Pumps are becoming ‘smarter' with increased integral sensors and connectivity, enabling local control and/or integration into higher control systems. Equipment manufacturers can contribute to the system engineering and commissioning requirements by supplying a solution, not just a pump. For example, smart dosing pumps comprise a progressive cavity pump with drive and control software, as well as flow rate sensors and optional safety functions. The control system is integrated into the pump, providing both modular automation and enabling vertical integration. The constant real-time feedback compares the data from sensors with parameters determined for the process, and automatically adjusts the pump speed as process conditions change. This self-regulating pump reduces maintenance requirements and ensures cost efficient system operation. 

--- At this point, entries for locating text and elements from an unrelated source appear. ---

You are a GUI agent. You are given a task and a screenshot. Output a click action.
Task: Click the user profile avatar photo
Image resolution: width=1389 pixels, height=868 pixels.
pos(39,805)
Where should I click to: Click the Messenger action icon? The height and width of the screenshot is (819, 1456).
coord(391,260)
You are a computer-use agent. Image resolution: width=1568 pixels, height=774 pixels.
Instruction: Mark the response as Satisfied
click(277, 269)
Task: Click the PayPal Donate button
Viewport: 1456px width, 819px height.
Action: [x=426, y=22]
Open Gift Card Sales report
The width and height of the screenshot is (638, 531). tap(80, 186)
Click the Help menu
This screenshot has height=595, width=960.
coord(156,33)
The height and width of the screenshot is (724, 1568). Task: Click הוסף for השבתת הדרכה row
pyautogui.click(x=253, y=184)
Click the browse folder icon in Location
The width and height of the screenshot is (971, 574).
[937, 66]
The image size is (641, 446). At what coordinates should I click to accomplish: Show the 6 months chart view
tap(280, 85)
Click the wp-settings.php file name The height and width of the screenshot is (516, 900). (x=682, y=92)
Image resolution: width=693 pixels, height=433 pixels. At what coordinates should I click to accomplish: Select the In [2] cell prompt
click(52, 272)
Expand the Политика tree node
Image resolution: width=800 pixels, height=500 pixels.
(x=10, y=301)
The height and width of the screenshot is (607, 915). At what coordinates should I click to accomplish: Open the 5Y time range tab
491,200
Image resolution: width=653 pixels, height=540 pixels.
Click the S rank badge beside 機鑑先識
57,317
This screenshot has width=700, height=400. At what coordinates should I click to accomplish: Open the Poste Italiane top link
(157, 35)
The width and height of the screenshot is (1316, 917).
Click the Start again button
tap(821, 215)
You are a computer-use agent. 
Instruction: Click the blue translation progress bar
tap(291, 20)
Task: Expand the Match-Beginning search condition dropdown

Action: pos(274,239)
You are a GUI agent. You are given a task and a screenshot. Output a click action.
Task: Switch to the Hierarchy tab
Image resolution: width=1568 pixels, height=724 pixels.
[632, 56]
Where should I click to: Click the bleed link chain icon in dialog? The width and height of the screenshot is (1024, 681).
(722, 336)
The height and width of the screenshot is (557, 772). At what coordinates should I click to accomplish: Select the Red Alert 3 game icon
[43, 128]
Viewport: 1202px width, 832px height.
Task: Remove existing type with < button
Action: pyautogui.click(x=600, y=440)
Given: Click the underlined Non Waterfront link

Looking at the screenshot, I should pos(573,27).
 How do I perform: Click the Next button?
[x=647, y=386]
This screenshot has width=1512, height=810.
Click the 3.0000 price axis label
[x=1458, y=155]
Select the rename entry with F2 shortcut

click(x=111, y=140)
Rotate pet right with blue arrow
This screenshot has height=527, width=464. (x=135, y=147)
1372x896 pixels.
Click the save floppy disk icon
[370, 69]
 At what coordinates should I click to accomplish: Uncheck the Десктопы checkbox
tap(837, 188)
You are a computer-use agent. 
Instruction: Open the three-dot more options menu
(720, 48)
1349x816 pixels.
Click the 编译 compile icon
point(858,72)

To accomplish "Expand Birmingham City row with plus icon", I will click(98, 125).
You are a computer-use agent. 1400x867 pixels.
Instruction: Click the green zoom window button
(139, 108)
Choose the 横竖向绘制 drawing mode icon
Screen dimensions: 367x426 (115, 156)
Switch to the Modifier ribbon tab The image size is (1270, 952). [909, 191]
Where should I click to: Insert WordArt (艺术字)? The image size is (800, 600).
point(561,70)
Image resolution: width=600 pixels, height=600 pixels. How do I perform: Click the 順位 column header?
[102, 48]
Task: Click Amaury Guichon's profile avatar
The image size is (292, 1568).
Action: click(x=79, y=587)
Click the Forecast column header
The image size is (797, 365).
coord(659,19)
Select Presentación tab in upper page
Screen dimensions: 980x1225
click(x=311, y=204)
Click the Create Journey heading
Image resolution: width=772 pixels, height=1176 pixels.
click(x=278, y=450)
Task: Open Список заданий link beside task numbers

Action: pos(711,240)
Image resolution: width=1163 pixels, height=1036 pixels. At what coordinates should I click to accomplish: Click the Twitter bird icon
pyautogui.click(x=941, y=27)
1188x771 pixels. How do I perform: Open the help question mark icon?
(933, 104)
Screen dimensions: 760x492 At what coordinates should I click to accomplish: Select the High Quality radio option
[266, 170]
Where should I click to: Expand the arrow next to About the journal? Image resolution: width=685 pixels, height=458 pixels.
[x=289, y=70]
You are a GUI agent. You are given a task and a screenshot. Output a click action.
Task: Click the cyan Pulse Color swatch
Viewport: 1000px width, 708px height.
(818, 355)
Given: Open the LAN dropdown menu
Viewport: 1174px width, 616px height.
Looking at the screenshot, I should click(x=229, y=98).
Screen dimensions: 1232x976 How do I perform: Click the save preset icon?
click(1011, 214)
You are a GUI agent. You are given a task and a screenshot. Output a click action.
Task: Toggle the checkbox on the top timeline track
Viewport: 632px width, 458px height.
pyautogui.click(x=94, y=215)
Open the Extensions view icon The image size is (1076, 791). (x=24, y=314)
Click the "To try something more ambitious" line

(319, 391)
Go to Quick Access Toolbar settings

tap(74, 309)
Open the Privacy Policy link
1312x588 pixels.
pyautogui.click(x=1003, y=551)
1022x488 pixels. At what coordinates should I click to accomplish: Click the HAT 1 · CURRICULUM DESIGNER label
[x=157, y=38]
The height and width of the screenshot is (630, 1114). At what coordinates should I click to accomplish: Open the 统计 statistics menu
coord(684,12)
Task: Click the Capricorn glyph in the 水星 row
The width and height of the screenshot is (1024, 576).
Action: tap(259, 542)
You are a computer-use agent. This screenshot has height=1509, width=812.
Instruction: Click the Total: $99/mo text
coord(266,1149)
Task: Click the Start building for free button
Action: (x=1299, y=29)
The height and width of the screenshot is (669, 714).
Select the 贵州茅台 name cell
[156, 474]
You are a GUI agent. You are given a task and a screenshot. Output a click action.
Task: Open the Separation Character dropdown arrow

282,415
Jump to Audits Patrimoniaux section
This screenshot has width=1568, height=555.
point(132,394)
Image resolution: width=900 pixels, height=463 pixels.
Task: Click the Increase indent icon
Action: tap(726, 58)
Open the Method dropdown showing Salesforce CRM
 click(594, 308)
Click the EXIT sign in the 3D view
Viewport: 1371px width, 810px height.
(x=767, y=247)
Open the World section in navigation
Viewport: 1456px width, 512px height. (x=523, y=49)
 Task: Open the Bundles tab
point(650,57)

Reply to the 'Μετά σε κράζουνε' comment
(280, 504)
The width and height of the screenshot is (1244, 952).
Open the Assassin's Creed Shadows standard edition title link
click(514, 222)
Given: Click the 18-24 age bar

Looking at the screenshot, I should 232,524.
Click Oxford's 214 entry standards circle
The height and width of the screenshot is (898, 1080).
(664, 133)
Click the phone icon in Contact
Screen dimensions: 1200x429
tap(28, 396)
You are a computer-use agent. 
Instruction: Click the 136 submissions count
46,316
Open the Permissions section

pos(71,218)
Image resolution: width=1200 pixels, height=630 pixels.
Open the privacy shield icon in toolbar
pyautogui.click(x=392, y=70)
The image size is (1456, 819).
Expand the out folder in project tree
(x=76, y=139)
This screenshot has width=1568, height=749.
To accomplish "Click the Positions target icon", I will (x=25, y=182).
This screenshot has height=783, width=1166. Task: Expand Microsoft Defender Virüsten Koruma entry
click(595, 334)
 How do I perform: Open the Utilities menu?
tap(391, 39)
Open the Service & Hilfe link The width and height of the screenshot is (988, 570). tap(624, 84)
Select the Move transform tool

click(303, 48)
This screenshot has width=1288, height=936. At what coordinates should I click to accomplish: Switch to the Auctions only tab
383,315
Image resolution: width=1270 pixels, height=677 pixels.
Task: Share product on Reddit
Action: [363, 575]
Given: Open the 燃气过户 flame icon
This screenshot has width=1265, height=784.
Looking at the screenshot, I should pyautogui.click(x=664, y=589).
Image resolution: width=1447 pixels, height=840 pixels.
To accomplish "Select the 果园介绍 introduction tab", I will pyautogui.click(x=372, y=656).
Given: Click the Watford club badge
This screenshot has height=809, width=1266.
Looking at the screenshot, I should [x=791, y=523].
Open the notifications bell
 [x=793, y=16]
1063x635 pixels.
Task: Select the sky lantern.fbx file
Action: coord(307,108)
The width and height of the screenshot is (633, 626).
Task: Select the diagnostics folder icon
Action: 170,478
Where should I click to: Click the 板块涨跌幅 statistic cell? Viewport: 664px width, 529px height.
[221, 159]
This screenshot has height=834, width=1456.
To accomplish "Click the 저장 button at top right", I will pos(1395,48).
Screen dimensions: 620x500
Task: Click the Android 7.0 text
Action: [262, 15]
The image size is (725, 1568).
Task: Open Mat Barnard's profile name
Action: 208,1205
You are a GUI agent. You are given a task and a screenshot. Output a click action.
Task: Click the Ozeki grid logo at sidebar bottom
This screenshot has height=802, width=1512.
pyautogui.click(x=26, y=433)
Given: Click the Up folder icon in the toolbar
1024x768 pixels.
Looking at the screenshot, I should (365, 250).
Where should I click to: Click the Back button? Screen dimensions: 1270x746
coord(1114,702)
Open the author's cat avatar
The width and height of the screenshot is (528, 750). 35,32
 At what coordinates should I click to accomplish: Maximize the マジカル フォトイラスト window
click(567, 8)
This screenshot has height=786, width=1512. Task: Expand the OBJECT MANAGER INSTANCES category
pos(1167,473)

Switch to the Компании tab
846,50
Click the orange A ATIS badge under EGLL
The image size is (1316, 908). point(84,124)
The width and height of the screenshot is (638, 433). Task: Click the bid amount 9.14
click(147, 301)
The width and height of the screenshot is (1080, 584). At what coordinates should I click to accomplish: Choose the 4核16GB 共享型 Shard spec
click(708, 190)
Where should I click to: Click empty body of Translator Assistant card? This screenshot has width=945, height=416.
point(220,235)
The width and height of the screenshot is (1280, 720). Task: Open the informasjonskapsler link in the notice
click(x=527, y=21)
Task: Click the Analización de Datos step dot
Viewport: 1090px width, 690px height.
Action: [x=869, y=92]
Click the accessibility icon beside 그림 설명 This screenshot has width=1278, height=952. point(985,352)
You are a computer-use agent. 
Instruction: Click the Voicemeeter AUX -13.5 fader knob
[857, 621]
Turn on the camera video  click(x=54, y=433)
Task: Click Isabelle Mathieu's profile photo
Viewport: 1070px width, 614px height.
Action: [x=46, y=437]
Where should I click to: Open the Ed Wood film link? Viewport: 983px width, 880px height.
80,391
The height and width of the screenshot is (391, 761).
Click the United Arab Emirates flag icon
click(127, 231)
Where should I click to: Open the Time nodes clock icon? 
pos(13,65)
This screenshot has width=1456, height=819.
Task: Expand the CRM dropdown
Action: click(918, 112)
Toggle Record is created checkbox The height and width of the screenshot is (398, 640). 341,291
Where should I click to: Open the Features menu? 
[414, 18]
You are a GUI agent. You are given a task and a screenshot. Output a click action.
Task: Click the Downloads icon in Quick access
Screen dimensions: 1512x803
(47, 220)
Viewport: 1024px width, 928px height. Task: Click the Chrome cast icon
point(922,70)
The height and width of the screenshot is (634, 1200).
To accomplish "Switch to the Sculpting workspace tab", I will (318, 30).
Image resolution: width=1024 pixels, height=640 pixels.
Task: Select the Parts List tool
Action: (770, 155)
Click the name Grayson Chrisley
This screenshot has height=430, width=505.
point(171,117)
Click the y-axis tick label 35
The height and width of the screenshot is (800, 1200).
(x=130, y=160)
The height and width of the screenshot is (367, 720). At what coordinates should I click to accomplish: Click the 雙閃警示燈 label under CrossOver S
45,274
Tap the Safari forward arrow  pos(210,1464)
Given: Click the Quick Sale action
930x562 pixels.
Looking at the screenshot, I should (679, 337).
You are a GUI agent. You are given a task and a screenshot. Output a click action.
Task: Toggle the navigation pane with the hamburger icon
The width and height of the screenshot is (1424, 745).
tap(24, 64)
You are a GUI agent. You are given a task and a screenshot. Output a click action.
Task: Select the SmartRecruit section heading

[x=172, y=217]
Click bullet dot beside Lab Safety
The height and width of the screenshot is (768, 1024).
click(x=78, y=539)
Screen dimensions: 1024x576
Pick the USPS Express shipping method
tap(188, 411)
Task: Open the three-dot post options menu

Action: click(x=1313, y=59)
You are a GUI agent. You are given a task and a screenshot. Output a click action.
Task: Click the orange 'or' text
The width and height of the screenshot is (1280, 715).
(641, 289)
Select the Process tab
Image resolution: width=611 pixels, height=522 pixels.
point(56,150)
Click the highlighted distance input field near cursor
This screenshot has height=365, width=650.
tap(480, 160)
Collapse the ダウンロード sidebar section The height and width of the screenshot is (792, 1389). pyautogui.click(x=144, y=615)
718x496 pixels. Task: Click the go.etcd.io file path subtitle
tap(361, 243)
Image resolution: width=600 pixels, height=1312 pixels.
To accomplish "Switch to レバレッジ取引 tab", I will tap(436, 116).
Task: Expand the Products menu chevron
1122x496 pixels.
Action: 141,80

Condition and process monitoring

The aim of plant operators is to optimise process control and reduce costs. Knowledge of the pump's operating status is essential in order to increase the efficiency of pump control and to plan maintenance intervals more effectively. Specialised devices are available which turn pumps into intelligent field devices that continuously monitor themselves and the process in which they operate. Pump monitoring systems are designed to observe operational information such as flow rate, temperature, pressure etc in real time, thus recording the operating conditions and efficiency of the pump. Systems of this type can provide users with history and trends for performance analysis and for process optimisation. Deviations from set values trigger alarms, notified by SMS or email push notifications to mobile devices, reducing standard inspection tours and providing greater safeguards for critical production processes. The analysis of data in this way also enables pump maintenance demands to be predicted and service intervals scheduled accordingly.

Connected services

By connecting pump monitors and automation equipment, data can be transferred to cloud-based online services. This connectivity is the basis for Industry 4.0 and provides the information needed to improve equipment and process performance. Companies with connected services can benefit, for example, from remote monitoring and data analytics of all equipment. The suppliers' cloud services can collect data from the field and make it available everywhere – retrievable by the user at any time and from any location. SEEPEX connected services, for example, compare the data received from their pump monitors with the previously defined operational specifications to determine deviations from the optimum performance. This deviation is communicated to the user to enable corrections to the process to be made.

The use of API (application programming interface) software can also interlink equipment from different suppliers to produce a general process overview and enable whole process optimisation. 

Predictive maintenance and service digitalisation

Data collected by pump monitors using bluetooth, wifi or SCADA systems can be analysed against historical pump trends and specifications to identify when maintenance is needed – predictive rather than scheduled. Connected services can link this data collected via the cloud to the manufacturer to identify which parts are needed. The ERP (enterprise resource planning) system then ensures the correct parts are available, even arranging shipment to site, providing a fully automated diagnostics and spare parts ordering system for customers. In this way, equipment and spare parts are not replaced unnecessarily, saving on both material and labour costs.

On-site technicians can use service apps to provide virtual reality instructions for pump maintenance via smartphones or mobile devices, which can be invaluable to service engineers on site. Similarly, access to service and instruction manuals, spare parts lists, chat service lines and ordering systems can all deliver maintenance efficiency. For example, SEEPEX pumps have QR codes which, when scanned with a smart phone camera, uniquely identify the pump and generate a spare parts list and O&M manual if needed. Using the app, spare parts quotations can also be requested. Apps of this kind offer on-site digital solutions to provide instant operational information and simplify the supply chain.